§ Supplied records
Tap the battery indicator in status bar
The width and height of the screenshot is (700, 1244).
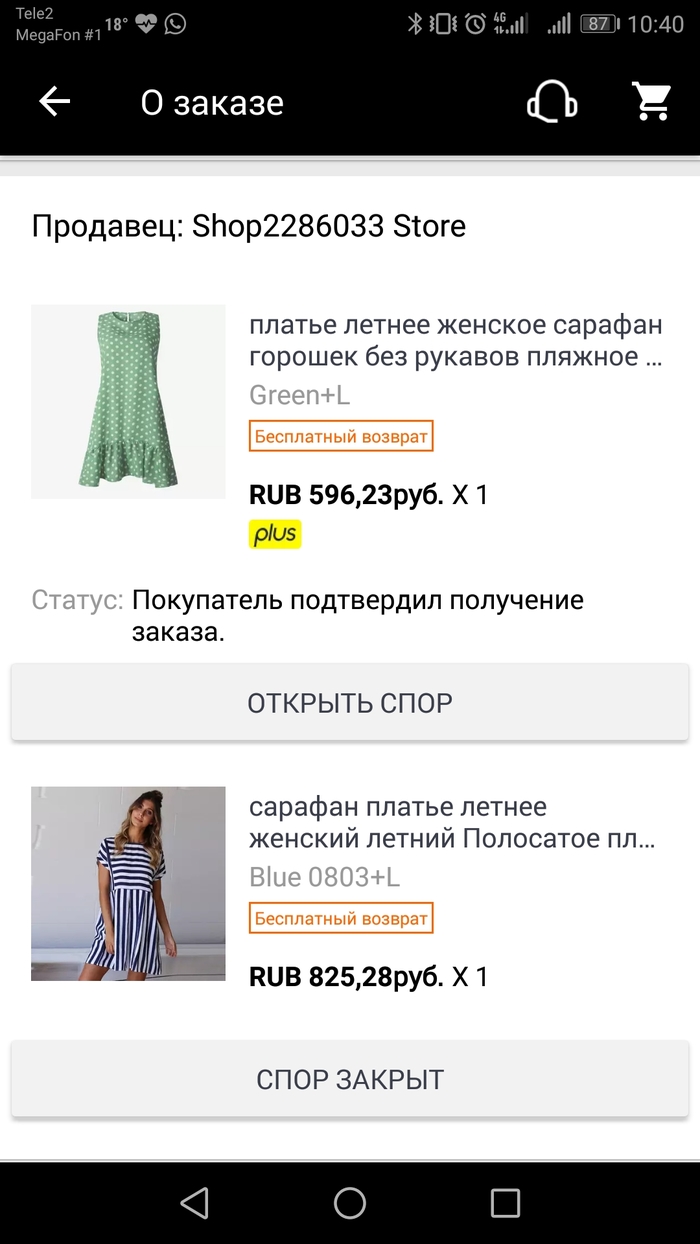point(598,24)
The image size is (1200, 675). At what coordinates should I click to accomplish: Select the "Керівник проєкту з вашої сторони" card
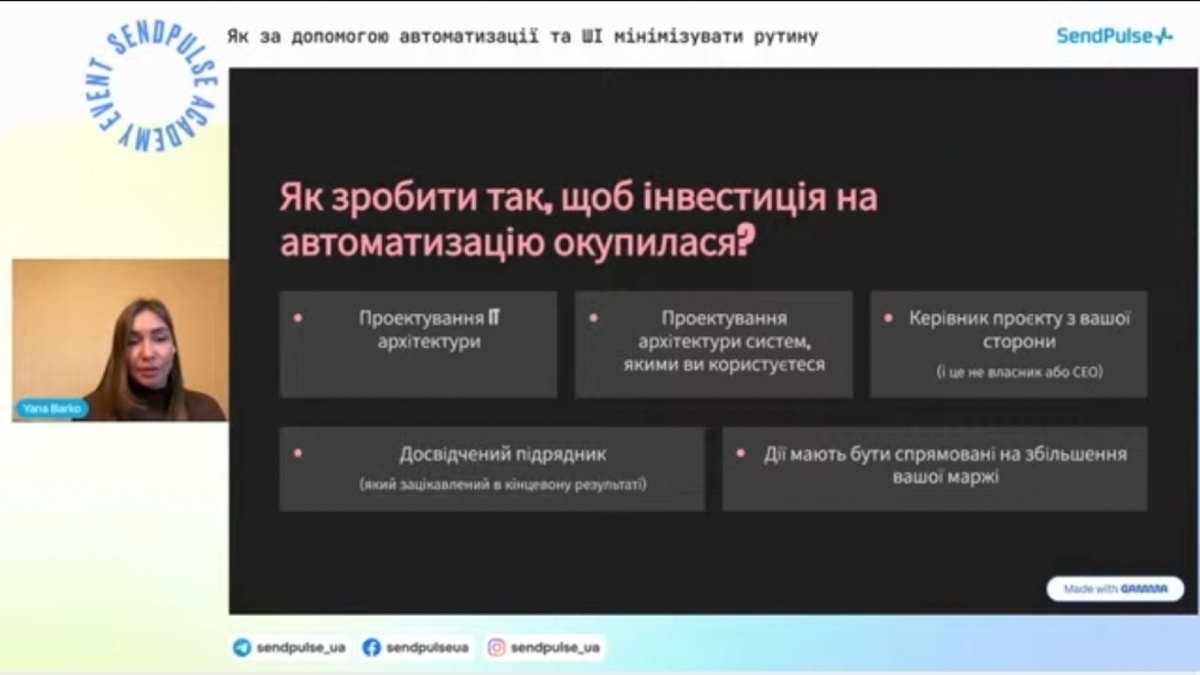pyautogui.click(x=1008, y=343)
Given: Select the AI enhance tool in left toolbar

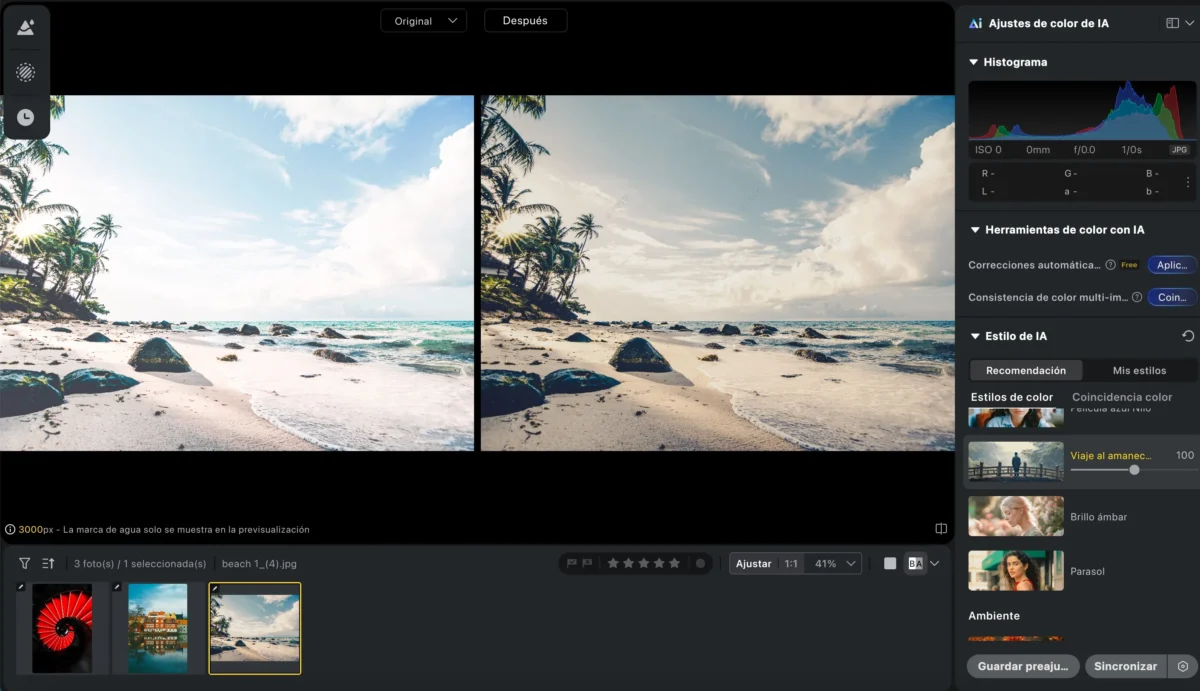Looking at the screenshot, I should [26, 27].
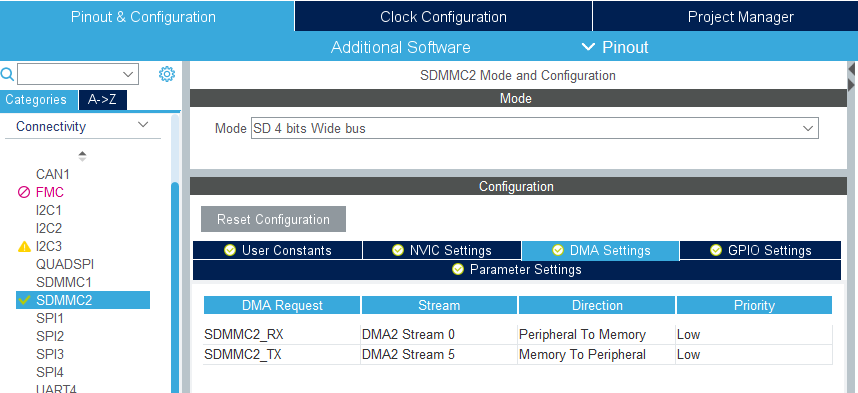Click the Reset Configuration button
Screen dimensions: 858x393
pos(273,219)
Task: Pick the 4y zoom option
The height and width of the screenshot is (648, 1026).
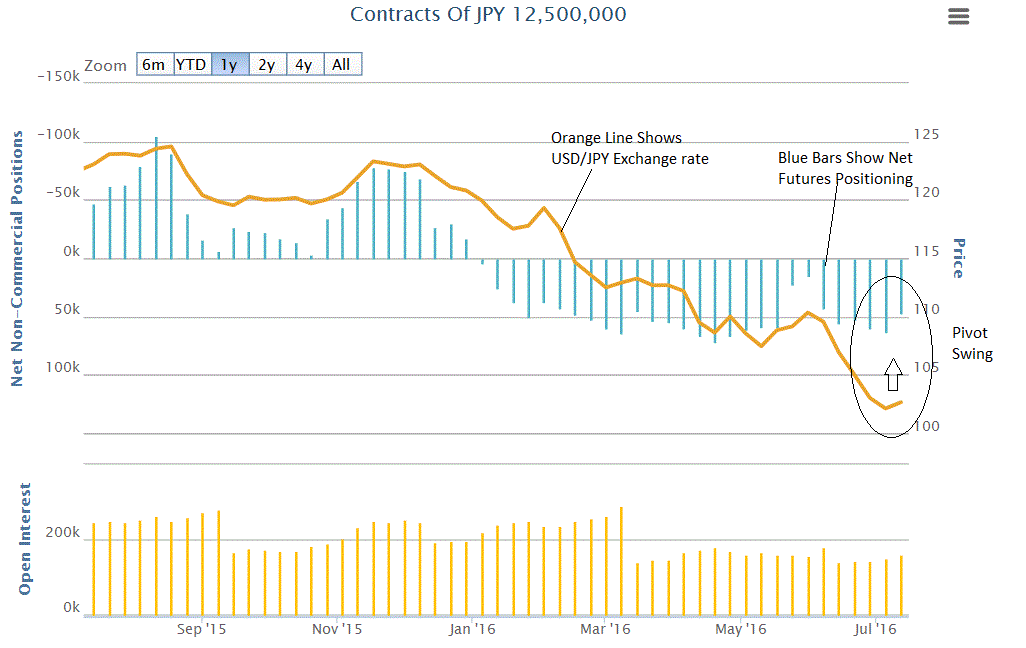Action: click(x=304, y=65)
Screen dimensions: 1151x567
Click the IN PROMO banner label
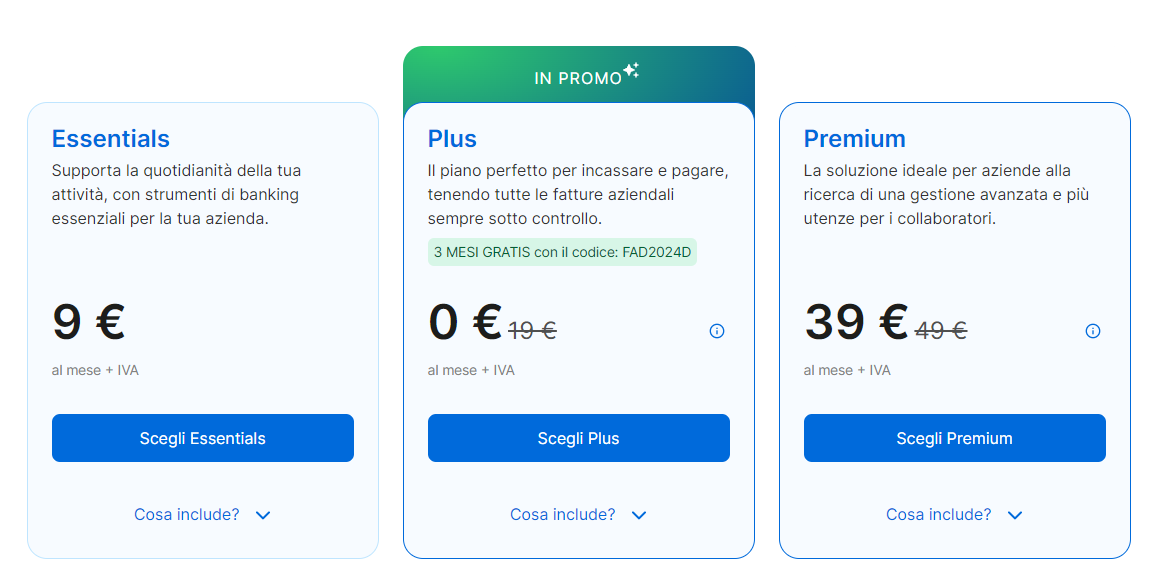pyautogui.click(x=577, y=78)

--

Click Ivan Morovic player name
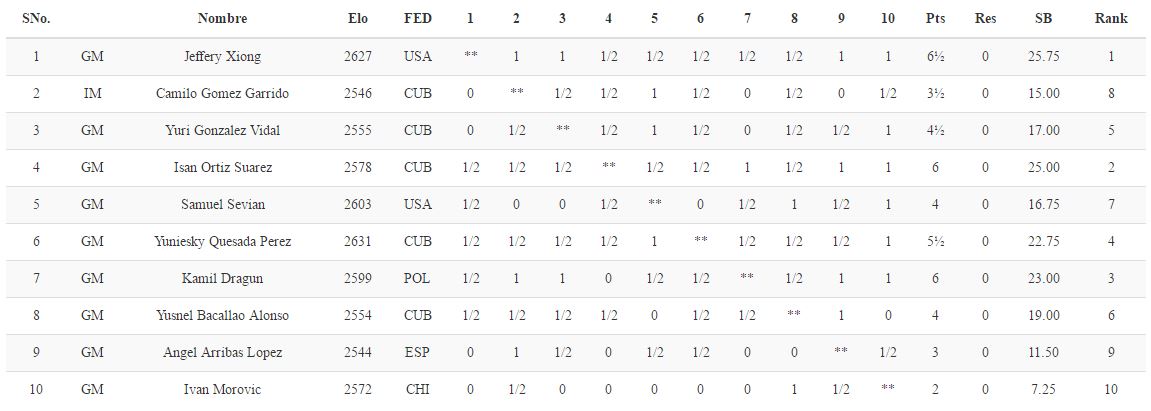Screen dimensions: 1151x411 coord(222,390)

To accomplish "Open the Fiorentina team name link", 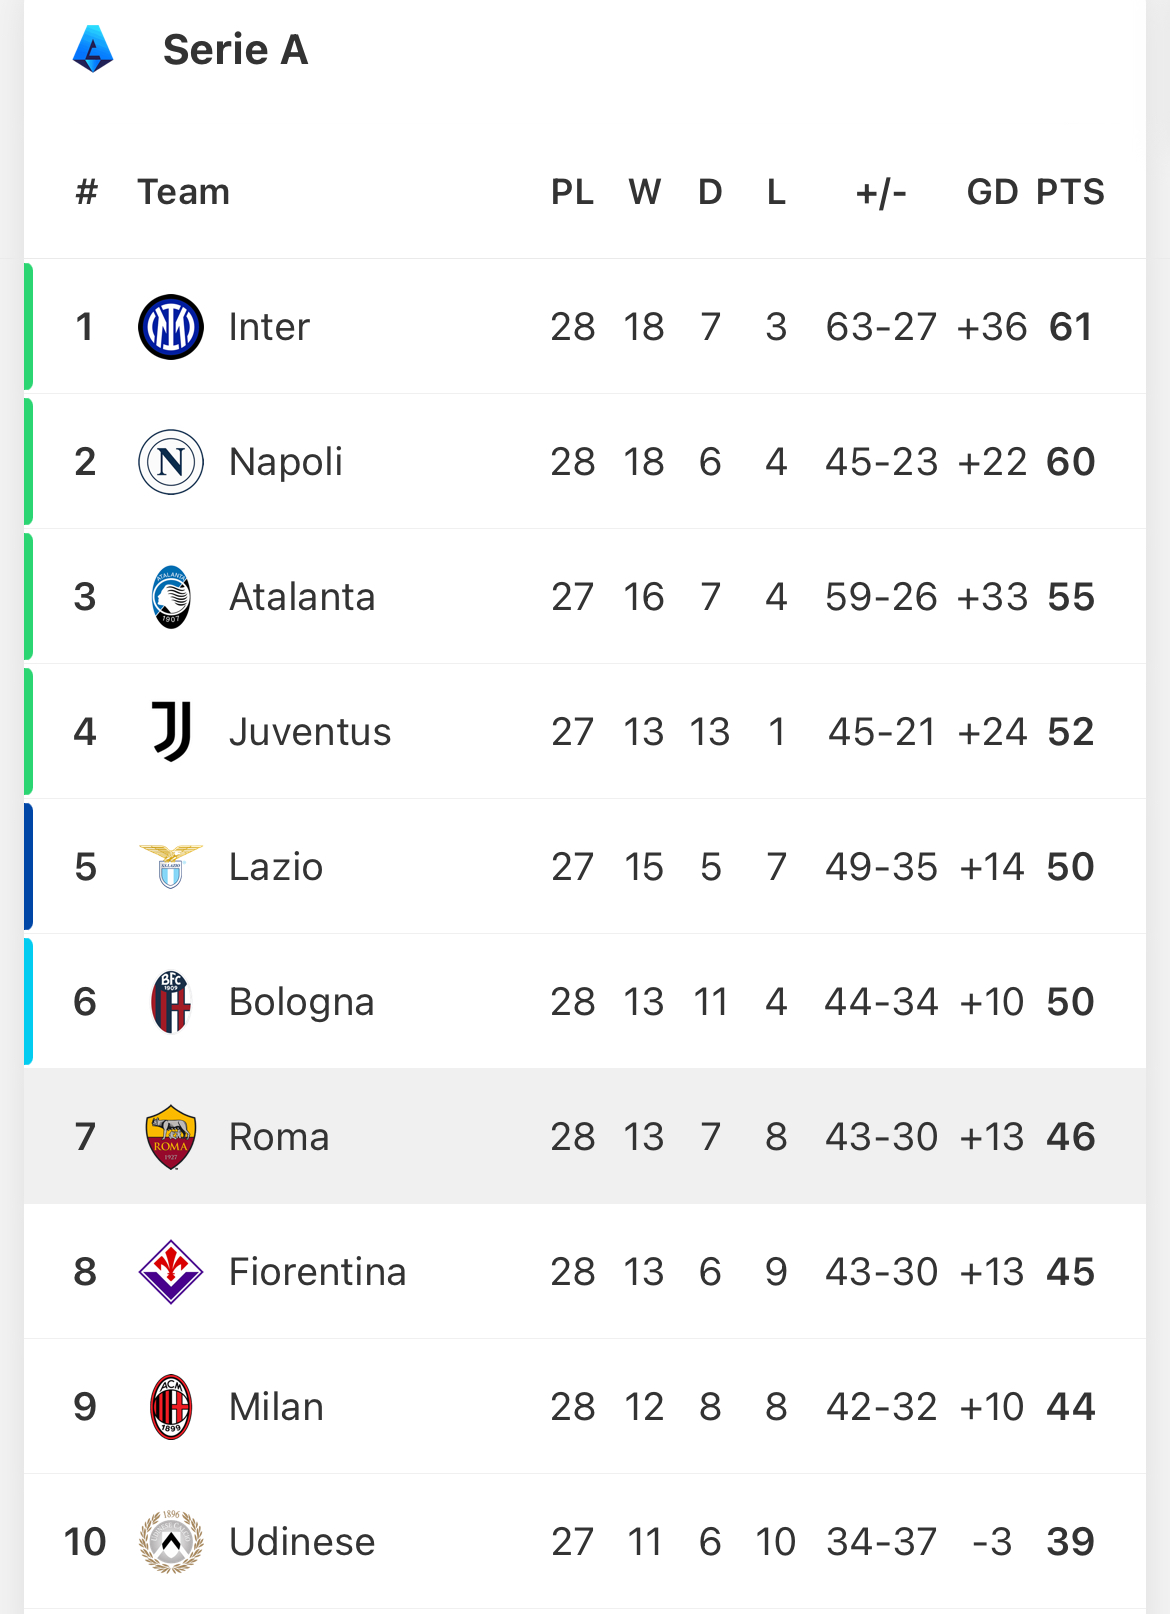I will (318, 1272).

§ Problem to work on
Your answer should consist of the lines above between those holding "The image size" and "Screen dimensions: 1151x567", inclusive, reproduced word for word and without pictures.

§ Reply
The image size is (1200, 675). At what coordinates should I click to accomplish: Select the "Керівник проєкту з вашої сторони" card
pyautogui.click(x=1008, y=343)
Given: Select the AI enhance tool in left toolbar

Looking at the screenshot, I should [26, 27].
Click the Reset Configuration button
Screen dimensions: 858x393
pos(273,219)
Task: Pick the 4y zoom option
The height and width of the screenshot is (648, 1026).
Action: click(x=304, y=65)
Screen dimensions: 1151x567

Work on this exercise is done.